Varias decisiones de la FIFA han puesto a los árbitros bajo más presión en el Mundial de 2026.
La fase final del Mundial de 2026 avanza con una tensión creciente alrededor del arbitraje. Los árbitros suelen quedar en el centro de las críticas cuando un partido se decide por detalles. Esta vez, además, varias decisiones recientes de la FIFA han alimentado dudas sobre la fuerza de sus propios criterios.
El caso más visible fue el de Folarin Balogun. El delantero de Estados Unidos fue expulsado el 2 de julio en el triunfo por 2-0 ante Bosnia y Herzegovina. Debía perderse el siguiente encuentro, pero la comisión disciplinaria de la FIFA transformó el castigo en una suspensión sin efecto inmediato. Así pudo jugar contra Bélgica. La decisión llegó después de que Donald Trump llamara a Gianni Infantino para pedir una revisión.

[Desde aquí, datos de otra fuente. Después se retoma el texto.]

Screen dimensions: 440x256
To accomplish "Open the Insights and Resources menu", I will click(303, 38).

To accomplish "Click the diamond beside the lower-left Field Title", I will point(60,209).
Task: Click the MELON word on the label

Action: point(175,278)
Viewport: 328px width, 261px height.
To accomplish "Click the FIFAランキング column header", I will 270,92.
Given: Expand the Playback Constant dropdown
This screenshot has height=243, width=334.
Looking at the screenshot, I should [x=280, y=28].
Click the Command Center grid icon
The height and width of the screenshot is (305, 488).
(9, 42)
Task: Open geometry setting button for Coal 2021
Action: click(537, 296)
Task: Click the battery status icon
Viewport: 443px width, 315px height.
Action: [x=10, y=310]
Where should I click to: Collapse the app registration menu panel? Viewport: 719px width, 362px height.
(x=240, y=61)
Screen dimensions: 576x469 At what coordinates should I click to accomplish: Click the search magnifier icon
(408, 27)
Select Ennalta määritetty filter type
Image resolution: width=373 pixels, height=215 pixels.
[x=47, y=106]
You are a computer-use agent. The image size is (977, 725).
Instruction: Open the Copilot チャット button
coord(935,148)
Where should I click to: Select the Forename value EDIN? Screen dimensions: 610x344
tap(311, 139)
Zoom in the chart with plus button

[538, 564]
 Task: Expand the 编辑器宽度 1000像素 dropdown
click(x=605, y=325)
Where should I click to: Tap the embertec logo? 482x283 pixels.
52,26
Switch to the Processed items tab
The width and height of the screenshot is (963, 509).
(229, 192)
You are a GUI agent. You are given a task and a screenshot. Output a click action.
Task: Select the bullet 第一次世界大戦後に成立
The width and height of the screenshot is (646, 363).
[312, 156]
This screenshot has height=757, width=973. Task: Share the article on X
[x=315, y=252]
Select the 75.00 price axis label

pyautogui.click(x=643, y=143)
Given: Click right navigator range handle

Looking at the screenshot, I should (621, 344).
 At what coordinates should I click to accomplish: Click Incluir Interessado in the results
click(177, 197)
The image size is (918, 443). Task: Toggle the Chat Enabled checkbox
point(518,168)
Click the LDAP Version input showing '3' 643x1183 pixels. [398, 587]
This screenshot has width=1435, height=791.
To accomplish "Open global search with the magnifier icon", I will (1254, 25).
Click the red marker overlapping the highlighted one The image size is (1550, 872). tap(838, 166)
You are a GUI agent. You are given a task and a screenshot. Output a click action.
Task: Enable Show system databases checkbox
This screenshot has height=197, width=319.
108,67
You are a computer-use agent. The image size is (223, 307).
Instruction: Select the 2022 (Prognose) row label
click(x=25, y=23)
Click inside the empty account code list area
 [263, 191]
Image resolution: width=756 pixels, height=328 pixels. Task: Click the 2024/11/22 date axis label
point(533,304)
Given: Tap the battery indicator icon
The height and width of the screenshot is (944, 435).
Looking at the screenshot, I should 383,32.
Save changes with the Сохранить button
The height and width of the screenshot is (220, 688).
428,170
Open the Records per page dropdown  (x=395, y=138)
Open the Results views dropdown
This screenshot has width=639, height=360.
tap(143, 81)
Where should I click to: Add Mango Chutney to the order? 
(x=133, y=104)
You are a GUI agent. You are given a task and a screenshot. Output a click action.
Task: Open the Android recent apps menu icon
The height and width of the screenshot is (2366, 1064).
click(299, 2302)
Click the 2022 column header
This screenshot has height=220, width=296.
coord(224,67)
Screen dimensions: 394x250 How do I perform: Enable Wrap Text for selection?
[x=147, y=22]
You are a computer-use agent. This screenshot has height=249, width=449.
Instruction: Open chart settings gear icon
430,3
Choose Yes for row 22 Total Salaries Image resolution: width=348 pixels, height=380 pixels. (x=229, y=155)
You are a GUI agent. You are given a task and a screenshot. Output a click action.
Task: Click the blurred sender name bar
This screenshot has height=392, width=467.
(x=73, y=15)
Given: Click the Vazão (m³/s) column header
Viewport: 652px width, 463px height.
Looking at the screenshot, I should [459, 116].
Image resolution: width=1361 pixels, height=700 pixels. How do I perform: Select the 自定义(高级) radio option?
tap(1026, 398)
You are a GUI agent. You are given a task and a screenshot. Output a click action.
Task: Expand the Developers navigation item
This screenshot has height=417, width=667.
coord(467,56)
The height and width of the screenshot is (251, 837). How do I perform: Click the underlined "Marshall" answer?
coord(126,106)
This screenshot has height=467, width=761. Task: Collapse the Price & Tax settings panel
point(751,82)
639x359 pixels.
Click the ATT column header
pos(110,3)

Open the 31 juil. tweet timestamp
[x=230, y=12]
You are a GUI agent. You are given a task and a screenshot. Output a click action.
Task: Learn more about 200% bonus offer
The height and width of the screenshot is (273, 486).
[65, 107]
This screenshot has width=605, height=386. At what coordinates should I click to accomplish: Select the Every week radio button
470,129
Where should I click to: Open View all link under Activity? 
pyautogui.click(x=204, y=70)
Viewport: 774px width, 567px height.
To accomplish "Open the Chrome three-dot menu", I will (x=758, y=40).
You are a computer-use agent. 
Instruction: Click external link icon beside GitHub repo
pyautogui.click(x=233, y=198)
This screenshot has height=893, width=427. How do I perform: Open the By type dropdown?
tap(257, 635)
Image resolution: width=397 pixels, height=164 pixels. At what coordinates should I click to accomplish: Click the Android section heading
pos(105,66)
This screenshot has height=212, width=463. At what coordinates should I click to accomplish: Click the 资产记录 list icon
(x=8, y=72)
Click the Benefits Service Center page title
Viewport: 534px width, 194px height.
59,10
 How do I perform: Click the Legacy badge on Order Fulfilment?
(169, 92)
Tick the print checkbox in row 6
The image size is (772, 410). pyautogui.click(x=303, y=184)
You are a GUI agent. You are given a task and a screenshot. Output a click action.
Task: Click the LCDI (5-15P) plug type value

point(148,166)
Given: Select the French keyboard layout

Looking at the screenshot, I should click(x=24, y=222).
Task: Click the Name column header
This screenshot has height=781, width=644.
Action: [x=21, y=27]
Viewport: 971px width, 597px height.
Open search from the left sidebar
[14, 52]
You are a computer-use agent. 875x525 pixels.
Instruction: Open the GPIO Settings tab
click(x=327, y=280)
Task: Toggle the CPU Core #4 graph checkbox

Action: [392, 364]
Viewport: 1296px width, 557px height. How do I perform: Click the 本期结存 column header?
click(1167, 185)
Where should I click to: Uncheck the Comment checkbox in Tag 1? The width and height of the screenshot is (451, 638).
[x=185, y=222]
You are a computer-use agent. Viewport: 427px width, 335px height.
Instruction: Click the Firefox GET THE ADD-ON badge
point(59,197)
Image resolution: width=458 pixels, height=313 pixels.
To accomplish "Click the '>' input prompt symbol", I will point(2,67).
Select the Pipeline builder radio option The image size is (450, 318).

La competición ya había empezado con señales de fragilidad. Antes del primer partido, el árbitro somalí Omar Abdulkadir Artan fue rechazado en la frontera estadounidense. Infantino explicó que la FIFA busca soluciones, pero no puede imponerse a gobiernos ni a fuerzas policiales.
También han pesado algunas designaciones. Ilgiz Tantashev, de Uzbekistán, dirigió el Francia-Paraguay con poca experiencia en este Mundial. François Letexier arbitró Argentina-Egipto y fue criticado por la federación egipcia. Más tarde, la elección de un equipo argentino para Francia-Marruecos generó recelos por el contexto reciente entre Francia y Argentina.
La ampliación a 48 selecciones y 104 partidos obliga a utilizar más árbitros que en Catar 2022. Esa necesidad explica parte de la gestión, pero no borra la incertidumbre. Cuando la disciplina y las designaciones parecen poco claras, cada decisión del campo queda más expuesta.